I can provide an example of a subwoofer/full range speaker setup that is working well. I have a pair of Thiel CS6 speakers that are rated to 28 hz on the low end. The bass is great but it is lacking in the lowest octave. I also have a 15" Velodyne subwoofer that incorporates a pretty steep crossover. It is adjustable down to 40 hz. I use the Velodyne with the crossover at its lowest setting. About 80% of the time the subwoofer just sits there looking impressive but not making any sound at all. But when I put on something that has low bass it gracefully adds the gut jiggling frequencies that the Thiels just can't reproduce. But this didn't just happen. I've spent a lot of hours on speakers placement to get there.

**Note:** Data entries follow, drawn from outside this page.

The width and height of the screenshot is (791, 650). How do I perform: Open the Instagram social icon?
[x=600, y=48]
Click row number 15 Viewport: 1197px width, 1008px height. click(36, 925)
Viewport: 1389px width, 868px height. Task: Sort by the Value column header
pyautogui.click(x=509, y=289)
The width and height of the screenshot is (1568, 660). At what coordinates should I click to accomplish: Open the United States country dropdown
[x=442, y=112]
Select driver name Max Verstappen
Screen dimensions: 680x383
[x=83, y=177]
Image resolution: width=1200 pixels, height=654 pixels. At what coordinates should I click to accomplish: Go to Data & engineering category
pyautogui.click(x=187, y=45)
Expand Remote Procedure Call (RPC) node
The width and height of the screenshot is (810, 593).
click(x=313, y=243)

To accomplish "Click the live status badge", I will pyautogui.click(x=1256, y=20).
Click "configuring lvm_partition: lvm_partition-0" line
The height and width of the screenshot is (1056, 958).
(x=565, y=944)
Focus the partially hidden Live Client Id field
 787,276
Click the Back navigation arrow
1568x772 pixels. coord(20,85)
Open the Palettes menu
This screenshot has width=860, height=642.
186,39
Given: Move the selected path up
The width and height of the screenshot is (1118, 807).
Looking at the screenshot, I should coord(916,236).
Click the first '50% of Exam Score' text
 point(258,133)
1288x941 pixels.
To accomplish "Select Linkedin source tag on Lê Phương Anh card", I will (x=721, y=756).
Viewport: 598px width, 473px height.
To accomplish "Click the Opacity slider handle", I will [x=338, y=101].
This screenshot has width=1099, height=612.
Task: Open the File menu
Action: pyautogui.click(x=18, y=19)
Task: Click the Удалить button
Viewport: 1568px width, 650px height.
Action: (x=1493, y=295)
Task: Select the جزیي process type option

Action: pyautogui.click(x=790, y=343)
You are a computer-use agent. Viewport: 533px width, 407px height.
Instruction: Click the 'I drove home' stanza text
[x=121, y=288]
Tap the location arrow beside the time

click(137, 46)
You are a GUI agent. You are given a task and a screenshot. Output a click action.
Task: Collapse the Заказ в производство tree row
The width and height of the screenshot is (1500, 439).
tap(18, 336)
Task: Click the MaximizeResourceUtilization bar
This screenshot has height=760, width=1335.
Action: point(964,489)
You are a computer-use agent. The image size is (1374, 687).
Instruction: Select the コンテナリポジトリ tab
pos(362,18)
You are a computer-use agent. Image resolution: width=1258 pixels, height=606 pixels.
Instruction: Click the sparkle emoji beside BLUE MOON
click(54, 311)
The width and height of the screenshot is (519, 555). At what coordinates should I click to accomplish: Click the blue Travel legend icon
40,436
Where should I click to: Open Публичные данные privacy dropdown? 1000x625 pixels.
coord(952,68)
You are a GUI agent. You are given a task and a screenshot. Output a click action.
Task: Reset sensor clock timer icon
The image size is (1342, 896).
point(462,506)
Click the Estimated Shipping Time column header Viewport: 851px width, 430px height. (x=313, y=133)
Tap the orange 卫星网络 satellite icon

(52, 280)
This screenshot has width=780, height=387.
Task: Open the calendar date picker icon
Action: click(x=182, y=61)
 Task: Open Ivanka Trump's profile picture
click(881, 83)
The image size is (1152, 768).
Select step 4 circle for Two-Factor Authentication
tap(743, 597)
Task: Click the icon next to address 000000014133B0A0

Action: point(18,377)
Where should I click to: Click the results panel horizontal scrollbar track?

Sorry to be sarcastic, but if you think your Moabs need a pair of $350 subwoofers to sound good than you should seriously consider returning the Moabs, not the subs.
This is why I purchased two REL S2 SHO subwoofers.  They use a high level connection to make their subwoofers act as lower end subwoofers to extend the bass on the main speakers.  If you set things up correctly, you won't hear their subwoofers over take your main speakers.  I have the volume on my REL's set at about 40%.  They are smooth and seamless.  I wonder if REL has a patent on this technology?  If not, can't understand why other subwoofer manufactures aren't using this as well.  If you have not auditioned REL subwoofers you need to do so.  As with everything else, main speakers and subwoofers need to positioned correctly to receive the best sound. Be curious to hear what others in this group feel. 
For some reason I am not sure the make and model of both your main speakers and your subwoofers?  Can't imagine you can buy an audiophile subwoofer for that price range?



Hi 8th-note

I have to take some issue with your statements, as I don't think they are in evidence yet:


2. You purchased two subwoofers which cost $350 each and weigh 40 lbs. to supplement the bass of a pair of full size, full range, highly regarded $4500 speakers that reportedly compete with speakers costing 10 times their price.

I think you are far too focused on cost here. Admittedly, I'd have bought a Hsu or SVS, but integration is going to be a much more important step here than worrying about not spending enough money.

3. If the Moabs go anywhere near 20 hz you don't need subwoofers. If pipe organ is your favorite type of music and you are missing the 16hz notes then you could spend several thousand dollars on a sub that would not only go that deep but was equipped with a high quality crossover that included a very low cutoff point. Wilson makes a sub for $40,000 that accomplishes this purpose.


Woah, nope, totally disagree with this entire statement.  Subs bring a lot more to the table than a spec. The ability to relocate them, to equalize them, and to limit the bass required by your main amp and speakers are big deals.  Done perfectly, you bring a lot more power and dynamic range to the system than you would have otherwise, and reduction in distortion.  Also, this is a giant PITA to do well, as this thread will attest to.


4. The subwoofers you bought are accentuating the frequencies that your Moabs are already putting out. They are doing nothing constructive.

We have not seen evidence of this, yet. So far all we have see is the sub response, and that the sub is too loud.  However, yes, the future of this system should be correctly integrating the sub with the main speakers.  One step at a time.

OP:  I just noticed that your main speakers are ported.  I am going to suggest you plug them before attempting to integrate with the subs.
Pinwa, I will put this to you straight. You have a fundamental misunderstanding of how your system works and how to incorporate a subwoofer into it. You can take a million measurements but you will not achieve your goal with the way you are trying to set this up. The volume control that turns the sound to your speakers up and down must also be the one turning the sound to your subs up and down. You can not send a fixed level signal from your dac to the subs while adjusting the speaker volume from your integrated amp and ever expect them to be at the proper level to blend. Due to the kind of integrated amp you are using you have bought the wrong subwoofers.